Sur l’indemnité d’occupation
Afin de dédommager le bailleur du préjudice subi du fait de l’occupation sans titre de son bien et sur le fondement de l’article 1240 du code civil, une indemnité d’occupation est allouée à celui-ci. En effet, l’indemnité d’occupation a un caractère mixte indemnitaire et compensatoire dans la mesure où elle est destinée, à la fois, à rémunérer le propriétaire de la perte de jouissance du local et à l’indemniser du trouble subi du fait de l’occupation illicite de son bien. Elle entre donc dans le champ d’application de l’article 1231-5 du code civil, qui permet au juge, même d’office, de modérer une clause pénale manifestement excessive.
En conséquence, en cas de maintien dans les lieux du locataire ou de toute personne de son chef malgré la résiliation du bail, une indemnité d’occupation sera due.
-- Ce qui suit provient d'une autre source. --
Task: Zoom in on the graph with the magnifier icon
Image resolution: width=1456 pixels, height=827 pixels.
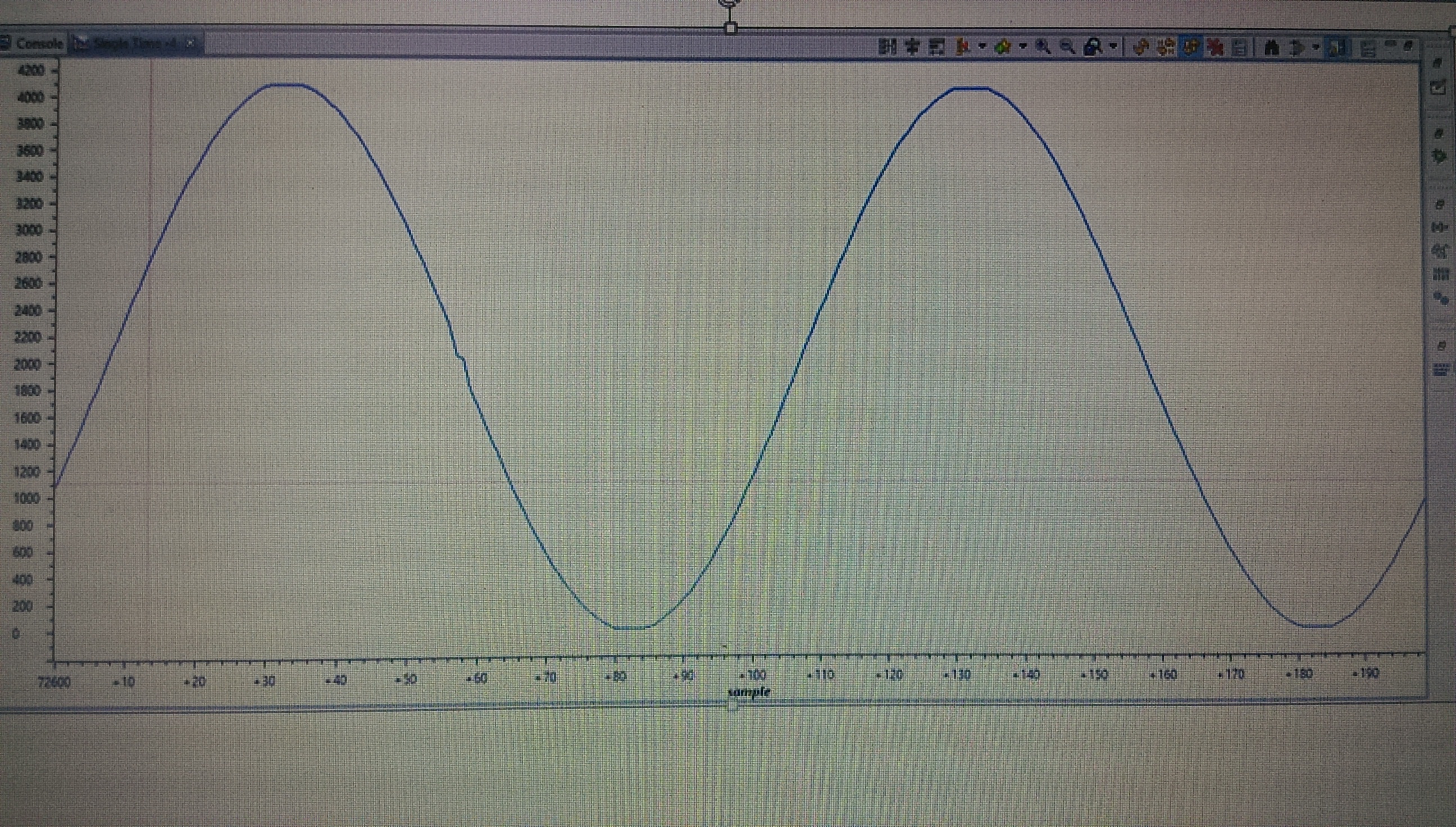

Au vu des éléments de faits propres à l’affaire, l’indemnité d’occupation sera provisoirement fixée au montant du loyer et des charges qui aurait dû être payés en cas de poursuite dudit bail augmenté des accessoires.
En l’espèce, l’indemnité d’occupation est payable et révisable dans les mêmes conditions que l’étaient le loyer et les charges, à partir du 13 juin 2024, et ne cessera d’être due qu’à la libération effective des locaux avec remise des clés la société HENEO ou à son mandataire.
Sur les demandes accessoires
M. [Q] [B], partie perdante, sera condamné aux dépens en application de l’article 696 du code de procédure civile, qui comprendront notamment le coût du congé du 28 janvier 2025, celui-ci n’ayant pas quitté les lieux.
Il sera également condamné à verser à la demanderesse la somme de 500 euros au titre de l’article 700 du code de procédure civile.
La présente décision est exécutoire à titre provisoire, conformément à l’article 514 du code de procédure civile.
PAR CES MOTIFS
Le juge des contentieux de la protection statuant publiquement, après débats en audience publique, par jugement mis à disposition au greffe contradictoire et en premier ressort,
CONSTATE la résiliation du contrat de résidence conclu le 12 mars 2022 entre la société HENEO et M. [Q] [B] concernant un appartement meublé à usage d’habitation dans la résidence sociale Foyer de [Q] située au [Adresse 4] à la date du 12 juin 2024,
ORDONNE en conséquence à M. [Q] [B] de libérer les lieux et de restituer les clés,
DIT qu’à défaut pour M. [Q] [B] d’avoir volontairement libéré les lieux et restitué les clés, la société HENEO pourra, deux mois après la signification d’un commandement de quitter les lieux, faire procéder à son expulsion ainsi qu’à celle de tous occupants de son chef, y compris le cas échéant avec le concours d’un serrurier et de la force publique,
DÉBOUTE M. [Q] [B] de sa demande de délais supplémentaires pour quitter les lieux,
RAPPELLE que le sort du mobilier garnissant le logement est prévu par les articles L.433-1 et suivants du code des procédures civiles d’exécution,
CONDAMNE M. [Q] [B] au paiement d’une indemnité d’occupation mensuelle égale à la redevance et aux charges qui auraient été dus en cas de poursuite du bail,
DIT que cette indemnité d’occupation, qui se substitue à la redevance et aux charges à compter du 13 juin 2024, est payable dans les mêmes conditions que l’étaient la redevance et les charges, jusqu’à libération effective des lieux et remise des clés au bailleur ou à son mandataire,
CONDAMNE M. [Q] [B] aux dépens, en ce compris le coût du congé du 28 janvier 2025 et de l’assignation,
CONDAMNE M. [Q] [B] à payer à la société HENEO la somme de 500 euros au titre de l’article 700 du code de procédure civile,
DIT que le présent jugement est exécutoire de plein droit à titre provisoire.
Ainsi jugé et prononcé par mise à disposition les jour, mois et an susdits par la présidente et la greffière susnommées.